Record set:
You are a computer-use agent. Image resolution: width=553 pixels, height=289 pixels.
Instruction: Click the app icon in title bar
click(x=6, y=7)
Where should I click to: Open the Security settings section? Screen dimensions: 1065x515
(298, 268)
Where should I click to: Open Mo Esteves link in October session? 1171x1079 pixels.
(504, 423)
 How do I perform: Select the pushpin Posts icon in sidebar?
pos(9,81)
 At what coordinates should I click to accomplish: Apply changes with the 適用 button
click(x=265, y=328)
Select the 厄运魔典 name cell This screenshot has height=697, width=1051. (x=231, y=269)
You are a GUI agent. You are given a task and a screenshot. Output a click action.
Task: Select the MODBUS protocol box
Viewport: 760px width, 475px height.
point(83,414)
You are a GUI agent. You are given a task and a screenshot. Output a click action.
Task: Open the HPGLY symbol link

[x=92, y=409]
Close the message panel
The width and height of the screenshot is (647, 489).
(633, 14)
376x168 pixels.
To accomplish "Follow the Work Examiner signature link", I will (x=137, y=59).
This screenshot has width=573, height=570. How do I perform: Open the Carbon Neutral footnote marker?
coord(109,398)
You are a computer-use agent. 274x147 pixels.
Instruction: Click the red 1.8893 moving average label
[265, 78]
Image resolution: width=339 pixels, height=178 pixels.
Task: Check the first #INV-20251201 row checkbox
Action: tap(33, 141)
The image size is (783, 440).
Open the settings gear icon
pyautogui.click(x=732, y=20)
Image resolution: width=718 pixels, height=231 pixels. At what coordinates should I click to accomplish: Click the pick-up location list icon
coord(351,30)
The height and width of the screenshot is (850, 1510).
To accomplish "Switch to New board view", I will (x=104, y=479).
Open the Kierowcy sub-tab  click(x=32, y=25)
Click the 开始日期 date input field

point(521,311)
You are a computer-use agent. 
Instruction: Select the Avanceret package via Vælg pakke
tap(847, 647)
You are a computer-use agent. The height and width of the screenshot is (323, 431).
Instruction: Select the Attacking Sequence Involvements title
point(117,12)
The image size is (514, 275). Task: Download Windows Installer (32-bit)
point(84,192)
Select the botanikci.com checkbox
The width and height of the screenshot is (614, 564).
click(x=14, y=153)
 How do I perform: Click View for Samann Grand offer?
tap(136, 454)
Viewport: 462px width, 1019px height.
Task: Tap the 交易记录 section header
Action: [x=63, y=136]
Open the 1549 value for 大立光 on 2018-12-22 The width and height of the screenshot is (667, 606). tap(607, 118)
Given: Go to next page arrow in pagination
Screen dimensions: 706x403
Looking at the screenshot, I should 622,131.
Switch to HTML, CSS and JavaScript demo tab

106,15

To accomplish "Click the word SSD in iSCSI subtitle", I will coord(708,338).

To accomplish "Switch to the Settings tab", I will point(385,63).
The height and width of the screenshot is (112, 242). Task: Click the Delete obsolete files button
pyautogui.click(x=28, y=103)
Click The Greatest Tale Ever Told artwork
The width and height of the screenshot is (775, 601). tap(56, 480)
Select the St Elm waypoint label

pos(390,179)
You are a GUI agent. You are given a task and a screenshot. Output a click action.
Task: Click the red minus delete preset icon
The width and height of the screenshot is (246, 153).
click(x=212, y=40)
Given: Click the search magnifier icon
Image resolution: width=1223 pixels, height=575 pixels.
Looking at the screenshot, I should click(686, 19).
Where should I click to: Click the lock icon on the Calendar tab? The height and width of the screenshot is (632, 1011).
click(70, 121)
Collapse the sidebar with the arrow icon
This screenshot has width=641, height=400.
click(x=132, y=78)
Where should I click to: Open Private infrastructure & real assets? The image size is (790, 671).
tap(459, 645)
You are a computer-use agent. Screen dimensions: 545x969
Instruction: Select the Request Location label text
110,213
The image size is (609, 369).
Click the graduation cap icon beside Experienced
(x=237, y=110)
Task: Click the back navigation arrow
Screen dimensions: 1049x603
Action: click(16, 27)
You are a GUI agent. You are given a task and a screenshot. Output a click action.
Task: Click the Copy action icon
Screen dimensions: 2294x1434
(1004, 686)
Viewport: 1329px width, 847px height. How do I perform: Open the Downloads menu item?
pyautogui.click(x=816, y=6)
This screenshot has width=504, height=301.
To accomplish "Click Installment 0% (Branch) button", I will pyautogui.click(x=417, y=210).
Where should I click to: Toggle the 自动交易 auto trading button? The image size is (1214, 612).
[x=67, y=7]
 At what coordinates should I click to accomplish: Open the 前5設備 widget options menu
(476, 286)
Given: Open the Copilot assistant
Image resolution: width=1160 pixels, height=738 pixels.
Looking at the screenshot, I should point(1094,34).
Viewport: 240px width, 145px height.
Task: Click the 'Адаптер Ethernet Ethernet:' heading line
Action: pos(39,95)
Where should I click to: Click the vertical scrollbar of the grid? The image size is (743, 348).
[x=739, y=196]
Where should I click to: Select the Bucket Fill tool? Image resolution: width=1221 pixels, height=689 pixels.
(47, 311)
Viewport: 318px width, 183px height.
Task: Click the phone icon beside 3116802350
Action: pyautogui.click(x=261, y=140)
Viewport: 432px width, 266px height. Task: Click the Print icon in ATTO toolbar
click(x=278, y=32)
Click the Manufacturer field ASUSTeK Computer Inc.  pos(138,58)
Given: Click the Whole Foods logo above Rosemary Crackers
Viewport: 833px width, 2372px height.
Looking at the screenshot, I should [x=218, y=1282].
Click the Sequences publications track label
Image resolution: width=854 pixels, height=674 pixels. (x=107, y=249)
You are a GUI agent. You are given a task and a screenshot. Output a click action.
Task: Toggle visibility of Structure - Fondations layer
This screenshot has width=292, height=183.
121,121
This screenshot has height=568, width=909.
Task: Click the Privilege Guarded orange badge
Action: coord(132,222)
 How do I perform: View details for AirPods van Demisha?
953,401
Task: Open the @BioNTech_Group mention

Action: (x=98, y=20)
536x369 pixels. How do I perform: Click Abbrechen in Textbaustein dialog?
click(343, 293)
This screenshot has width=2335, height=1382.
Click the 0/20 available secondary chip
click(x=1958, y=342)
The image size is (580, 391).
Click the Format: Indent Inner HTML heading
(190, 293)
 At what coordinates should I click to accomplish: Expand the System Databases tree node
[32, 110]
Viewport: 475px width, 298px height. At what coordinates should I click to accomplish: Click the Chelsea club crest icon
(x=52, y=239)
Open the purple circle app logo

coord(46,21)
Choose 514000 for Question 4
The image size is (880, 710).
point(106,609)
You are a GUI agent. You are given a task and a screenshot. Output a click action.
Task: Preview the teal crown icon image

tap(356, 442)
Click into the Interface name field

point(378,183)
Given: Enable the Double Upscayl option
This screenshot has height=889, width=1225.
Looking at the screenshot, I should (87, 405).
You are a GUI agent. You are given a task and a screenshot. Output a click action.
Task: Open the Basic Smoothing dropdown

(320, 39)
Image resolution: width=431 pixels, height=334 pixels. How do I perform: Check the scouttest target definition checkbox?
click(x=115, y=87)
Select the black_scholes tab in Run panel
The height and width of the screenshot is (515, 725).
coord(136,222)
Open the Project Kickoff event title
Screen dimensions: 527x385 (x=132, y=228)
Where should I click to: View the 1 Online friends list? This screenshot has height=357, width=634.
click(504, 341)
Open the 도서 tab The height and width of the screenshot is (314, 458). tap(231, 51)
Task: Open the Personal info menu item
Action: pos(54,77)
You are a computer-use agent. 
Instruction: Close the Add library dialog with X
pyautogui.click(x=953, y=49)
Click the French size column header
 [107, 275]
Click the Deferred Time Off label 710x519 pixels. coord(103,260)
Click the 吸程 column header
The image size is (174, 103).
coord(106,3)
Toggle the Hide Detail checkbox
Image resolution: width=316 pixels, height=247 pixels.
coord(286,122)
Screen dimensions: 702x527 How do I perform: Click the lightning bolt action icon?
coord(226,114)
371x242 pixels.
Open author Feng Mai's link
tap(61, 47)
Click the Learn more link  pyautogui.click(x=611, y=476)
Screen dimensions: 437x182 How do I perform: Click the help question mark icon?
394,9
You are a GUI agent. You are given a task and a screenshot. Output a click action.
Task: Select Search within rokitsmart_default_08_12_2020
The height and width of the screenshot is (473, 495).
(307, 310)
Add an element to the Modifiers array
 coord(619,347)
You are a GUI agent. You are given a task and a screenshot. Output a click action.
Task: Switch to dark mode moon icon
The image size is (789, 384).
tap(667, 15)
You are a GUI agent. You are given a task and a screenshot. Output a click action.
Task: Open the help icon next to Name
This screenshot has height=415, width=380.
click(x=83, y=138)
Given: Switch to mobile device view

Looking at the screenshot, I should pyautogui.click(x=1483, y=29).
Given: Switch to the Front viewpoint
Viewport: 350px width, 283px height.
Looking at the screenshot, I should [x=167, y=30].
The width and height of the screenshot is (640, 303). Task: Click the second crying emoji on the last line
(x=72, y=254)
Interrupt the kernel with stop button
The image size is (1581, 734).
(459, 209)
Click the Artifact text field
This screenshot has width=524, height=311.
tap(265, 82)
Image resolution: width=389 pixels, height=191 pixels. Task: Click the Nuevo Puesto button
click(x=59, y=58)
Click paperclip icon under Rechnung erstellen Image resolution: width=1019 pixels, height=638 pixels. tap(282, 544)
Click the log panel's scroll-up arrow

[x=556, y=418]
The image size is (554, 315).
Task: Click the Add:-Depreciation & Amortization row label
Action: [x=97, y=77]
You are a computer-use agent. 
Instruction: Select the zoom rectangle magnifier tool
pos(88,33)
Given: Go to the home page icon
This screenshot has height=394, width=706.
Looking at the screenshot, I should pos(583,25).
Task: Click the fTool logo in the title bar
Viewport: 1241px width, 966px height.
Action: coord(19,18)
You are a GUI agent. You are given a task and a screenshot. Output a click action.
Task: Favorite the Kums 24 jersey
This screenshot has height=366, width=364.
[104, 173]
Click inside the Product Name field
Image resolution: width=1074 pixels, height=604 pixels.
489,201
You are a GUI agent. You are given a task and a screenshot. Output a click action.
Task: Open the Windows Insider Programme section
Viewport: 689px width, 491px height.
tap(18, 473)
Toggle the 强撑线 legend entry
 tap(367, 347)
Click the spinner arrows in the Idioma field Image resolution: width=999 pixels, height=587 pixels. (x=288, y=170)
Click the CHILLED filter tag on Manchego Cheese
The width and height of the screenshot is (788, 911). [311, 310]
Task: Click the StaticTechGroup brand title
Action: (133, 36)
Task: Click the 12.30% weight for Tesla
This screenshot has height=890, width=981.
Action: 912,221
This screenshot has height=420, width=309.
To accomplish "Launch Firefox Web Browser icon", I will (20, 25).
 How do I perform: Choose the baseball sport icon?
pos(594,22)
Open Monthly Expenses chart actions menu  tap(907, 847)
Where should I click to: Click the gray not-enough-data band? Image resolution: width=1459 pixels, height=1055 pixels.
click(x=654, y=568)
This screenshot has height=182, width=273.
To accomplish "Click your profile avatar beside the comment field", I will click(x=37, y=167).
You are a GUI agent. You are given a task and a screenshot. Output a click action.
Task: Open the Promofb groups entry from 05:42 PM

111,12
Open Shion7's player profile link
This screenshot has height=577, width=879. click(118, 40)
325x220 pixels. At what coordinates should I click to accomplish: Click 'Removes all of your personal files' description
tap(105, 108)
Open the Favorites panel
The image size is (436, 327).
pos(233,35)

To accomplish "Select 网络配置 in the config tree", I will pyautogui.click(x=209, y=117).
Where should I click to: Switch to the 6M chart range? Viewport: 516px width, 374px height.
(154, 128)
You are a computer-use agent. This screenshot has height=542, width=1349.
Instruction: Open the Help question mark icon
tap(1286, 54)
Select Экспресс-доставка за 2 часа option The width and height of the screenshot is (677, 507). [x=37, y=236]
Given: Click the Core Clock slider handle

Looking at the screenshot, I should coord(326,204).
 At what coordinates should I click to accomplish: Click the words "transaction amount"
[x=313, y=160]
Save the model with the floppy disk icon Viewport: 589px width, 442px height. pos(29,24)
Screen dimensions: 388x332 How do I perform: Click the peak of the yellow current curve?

Exercise:
The word "page" appears in some lines of the data. Copy every one of those lines.

Completed exercise:
Given: Go to next page arrow in pagination
Given: Go to the home page icon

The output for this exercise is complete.